Forking amazing! I'd buy you two beers for that'un.


----------



## reecemurg (Oct 9, 2011)

jesus !!!!!
that is some insane power !
love the slow mo's too
keep it up !!


----------



## DaveSteve (May 16, 2012)

Impressive! Awesome power!


----------



## LittleBear (Mar 24, 2012)

Big scary fast balls!


----------



## Dayhiker (Mar 13, 2010)

Call the cops!


----------



## timdix (Oct 1, 2010)

Bill,you're a beast. You just generated near record levels of power with such ease,even with straight cuts! I see your draw length was slightly longer here too which bought some extra speed. 
I'd love you to see what's possible with Tex's heavy tube in a tapered set up,I reckon that might really surprise,with .44 cal perhaps.


----------



## Tex-Shooter (Dec 17, 2009)

Everything is bigger and better in Texas! Ya'll come, hear! Yee Haw and Giddy Up! Very entertaining video Bill! -- Tex


----------



## whipcrackdeadbunny (May 22, 2010)

Tex-Shooter said:


> Everything is bigger and better in Texas! Ya'll come, hear! Yee Haw and Giddy Up! Very entertaining video Bill! -- Tex


Very entertaining answer, Tex.


----------



## Bill Hays (Aug 9, 2010)

Thanks Guys, just having fun!



timdix said:


> Bill,you're a beast. You just generated near record levels of power with such ease,even with straight cuts! I see your draw length was slightly longer here too which bought some extra speed.
> I'd love you to see what's possible with Tex's heavy tube in a tapered set up,I reckon that might really surprise,with .44 cal perhaps.


I'm not sure what the record is... I'm sure Jorge comfortably has it though. I seem to remember him using a leg powered slingshot a long time ago. I'm sure that had much more power.

Tex's heavy tubes will shoot 250+ fps with .44 caliber lead using a "taper" loop and a 45" draw which equals 22 Joules.... with the same setup it will shoot a 900 grain ball 140 fps = 53 Joules..... somewhere in between is the perfect power to weight to speed ratio!


----------



## MAV (Mar 18, 2012)

"Squatch Hunter" next? Bigger? If Bill made a "MAV Hunter" you wouldn't be able to find me either.


----------



## pop shot (Sep 29, 2011)

Setarip's left hand could tell you a story involving a 1" ball, triple TBG and a trip to the hospital.


----------



## bullseyeben! (Apr 24, 2011)

I think you scared someone out the trees in the background








That's some power there..


----------



## Bill Hays (Aug 9, 2010)

Rayshot said:


> Scary seeing something that big with such mass going 200+ FPS and thinking of it whizzing any where near one's self.
> 
> Loved the destruction power but the ending of the vid trumped the destruction.

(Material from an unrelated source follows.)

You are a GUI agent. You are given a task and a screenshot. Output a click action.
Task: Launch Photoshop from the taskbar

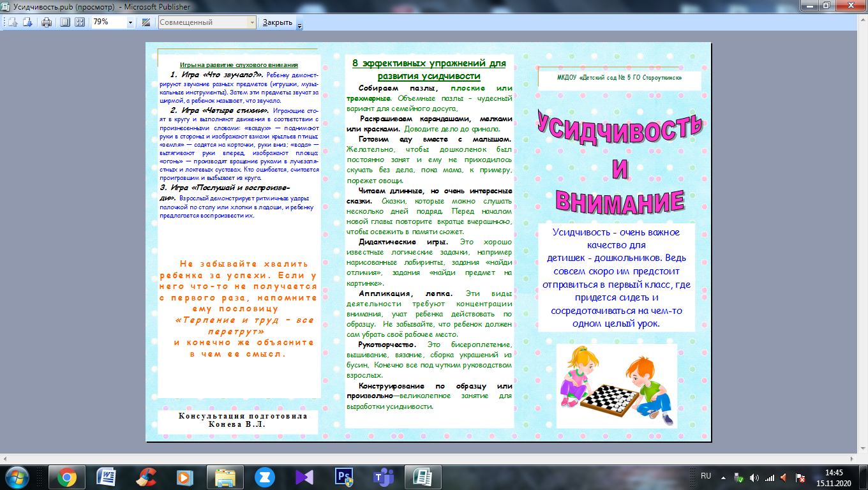click(344, 477)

And in slo mo!! Yeah!!!


Yeah, that was with one of your big ole "RockStar" pouches too... I told you I was going to have to make a special slingshot to do them justice... The next one, the Squatch Hunter, should be very fun... now all I have to do is get some time to make it!
I was thinking about making it, doing a video and then sending it to Jorge... bet he would do your pouch justice!


----------



## Rayshot (Feb 1, 2010)

Bill Hays said:


> Scary seeing something that big with such mass going 200+ FPS and thinking of it whizzing any where near one's self.
> 
> Loved the destruction power but the ending of the vid trumped the destruction. And in slo mo!! Yeah!!!

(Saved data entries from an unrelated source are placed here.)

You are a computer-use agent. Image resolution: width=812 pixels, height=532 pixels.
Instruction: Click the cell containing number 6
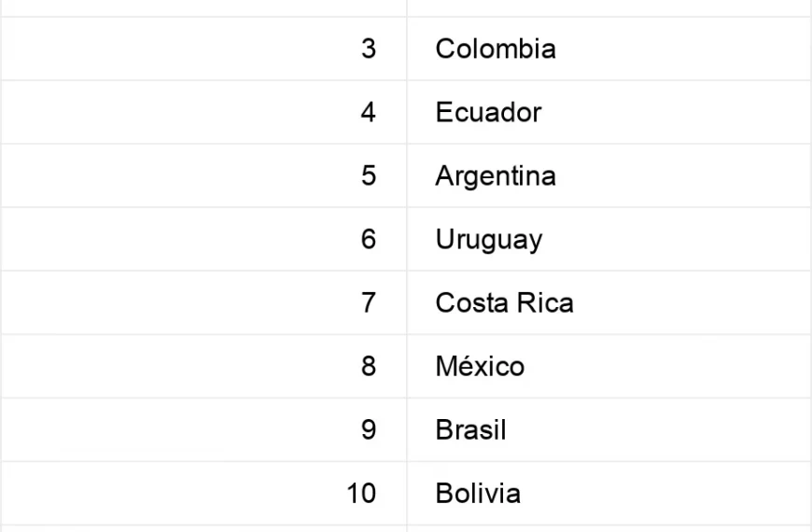[x=204, y=239]
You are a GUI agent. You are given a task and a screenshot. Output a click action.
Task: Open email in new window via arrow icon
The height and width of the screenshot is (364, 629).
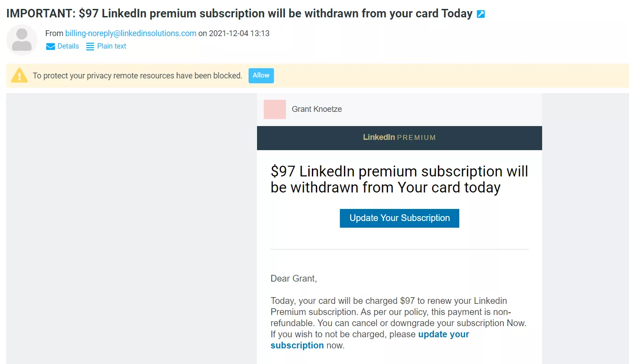pos(480,13)
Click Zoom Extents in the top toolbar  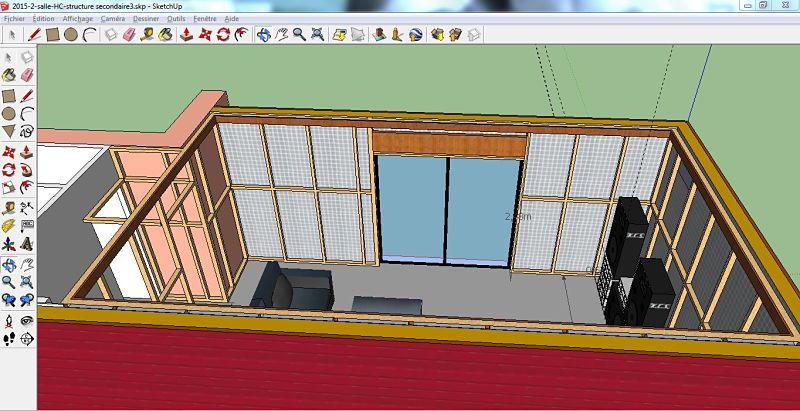(x=317, y=34)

Yeah, that was with one of your big ole "RockStar" pouches too... I told you I was going to have to make a special slingshot to do them justice... The next one, the Squatch Hunter, should be very fun... now all I have to do is get some time to make it!
I was thinking about making it, doing a video and then sending it to Jorge... bet he would do your pouch justice!
[/quote]

Coincidently I have a couple of Rockstars I am sending you. I am just about to put them in a envelope.


----------



## jskeen (Feb 7, 2011)

Very cool and all, but if you are going to start doing those "more power" videos, you are going to need a haircut!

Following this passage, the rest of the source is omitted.